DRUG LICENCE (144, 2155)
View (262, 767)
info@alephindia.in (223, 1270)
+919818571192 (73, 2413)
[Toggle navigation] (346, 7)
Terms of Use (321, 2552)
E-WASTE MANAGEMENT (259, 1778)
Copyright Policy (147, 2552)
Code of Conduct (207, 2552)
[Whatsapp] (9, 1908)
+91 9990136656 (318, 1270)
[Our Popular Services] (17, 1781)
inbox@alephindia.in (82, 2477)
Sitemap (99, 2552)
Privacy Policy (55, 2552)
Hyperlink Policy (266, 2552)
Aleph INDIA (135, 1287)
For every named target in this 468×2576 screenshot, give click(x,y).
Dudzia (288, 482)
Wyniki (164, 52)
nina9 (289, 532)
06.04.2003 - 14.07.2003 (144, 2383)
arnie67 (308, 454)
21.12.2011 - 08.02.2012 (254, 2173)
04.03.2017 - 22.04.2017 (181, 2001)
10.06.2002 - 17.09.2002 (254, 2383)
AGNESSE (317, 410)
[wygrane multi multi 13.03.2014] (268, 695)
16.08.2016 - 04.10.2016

--

For the string "Policy", find every line of the material that contains it, and copy each one.

Copyright Policy (147, 2552)
Privacy Policy (55, 2552)
Hyperlink Policy (266, 2552)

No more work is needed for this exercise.